Work item —
All entries are to be copied verbatim, while the pictures stay out.

Records excerpted from a collection:
- - - - - - -
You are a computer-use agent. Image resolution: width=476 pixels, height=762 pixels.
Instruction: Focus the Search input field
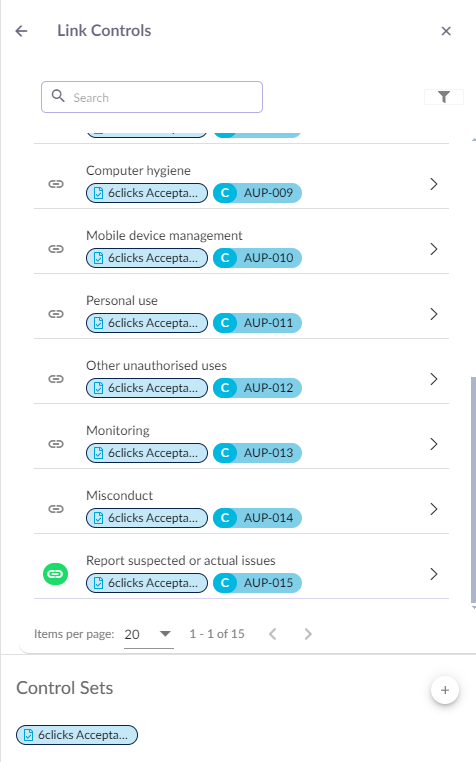pos(152,97)
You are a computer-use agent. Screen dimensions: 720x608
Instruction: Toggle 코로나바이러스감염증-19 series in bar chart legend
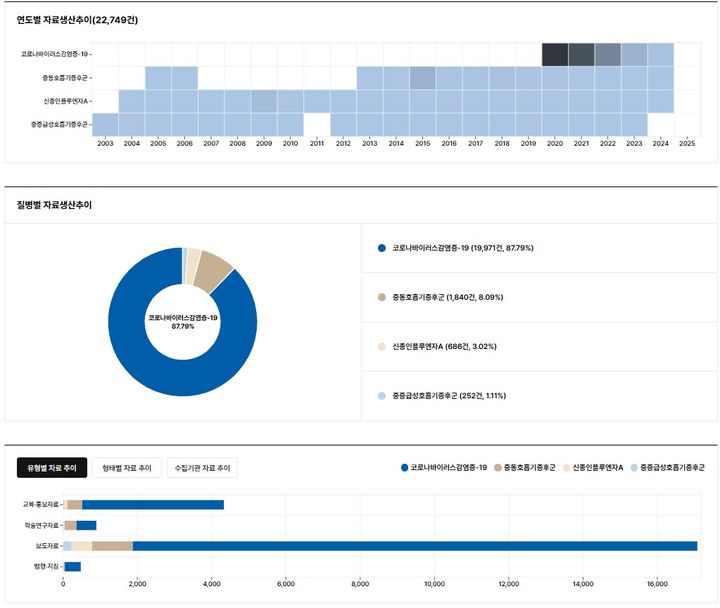pyautogui.click(x=443, y=468)
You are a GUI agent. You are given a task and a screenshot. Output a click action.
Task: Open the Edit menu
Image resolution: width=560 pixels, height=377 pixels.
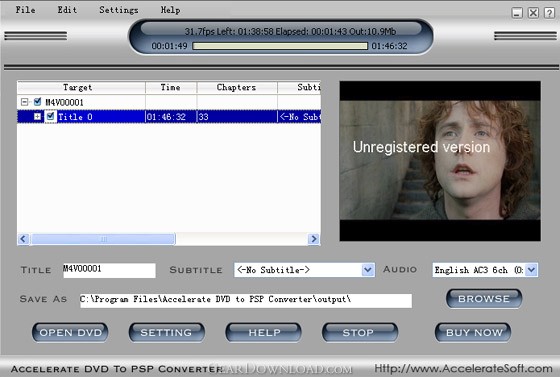click(67, 10)
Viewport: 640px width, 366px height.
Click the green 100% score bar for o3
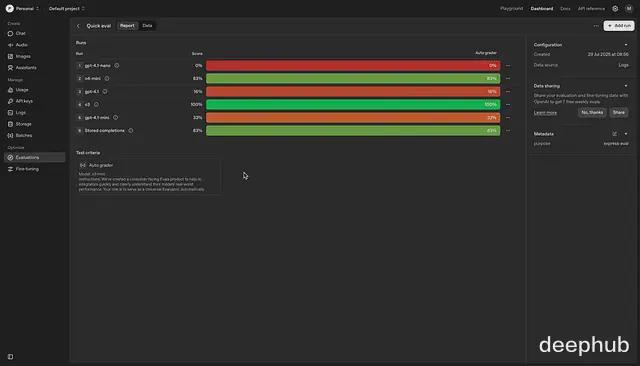[353, 104]
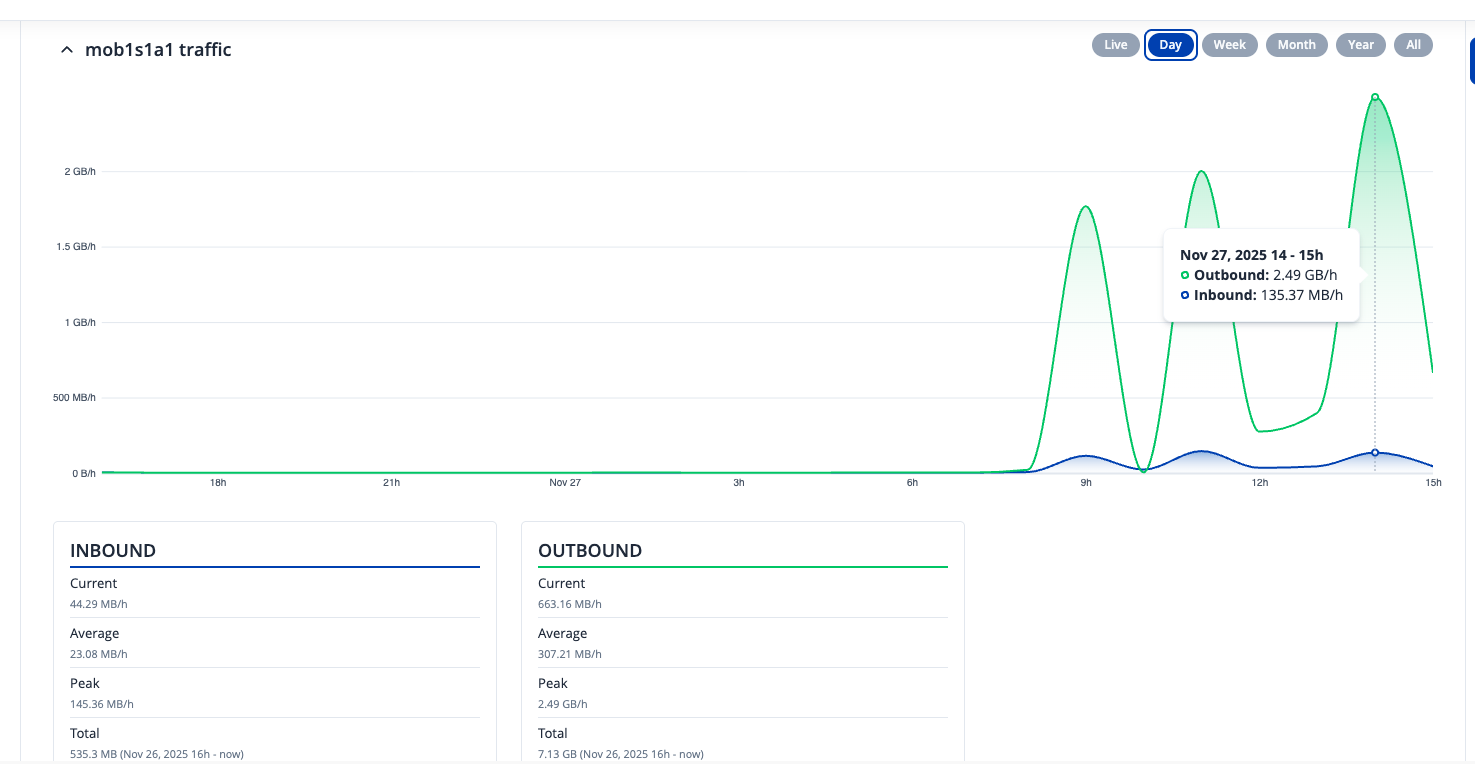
- - - - - - -
Answer —
You are a computer-use agent. Image resolution: width=476 pixels, height=762 pixels.
Instruction: Focus the Search input field
pos(152,97)
You are a computer-use agent. Screen dimensions: 720x608
Instruction: Toggle 코로나바이러스감염증-19 series in bar chart legend
pyautogui.click(x=443, y=468)
You are a GUI agent. You are given a task and a screenshot. Output a click action.
Task: Open the Edit menu
Image resolution: width=560 pixels, height=377 pixels.
click(67, 10)
Viewport: 640px width, 366px height.
Click the green 100% score bar for o3
[353, 104]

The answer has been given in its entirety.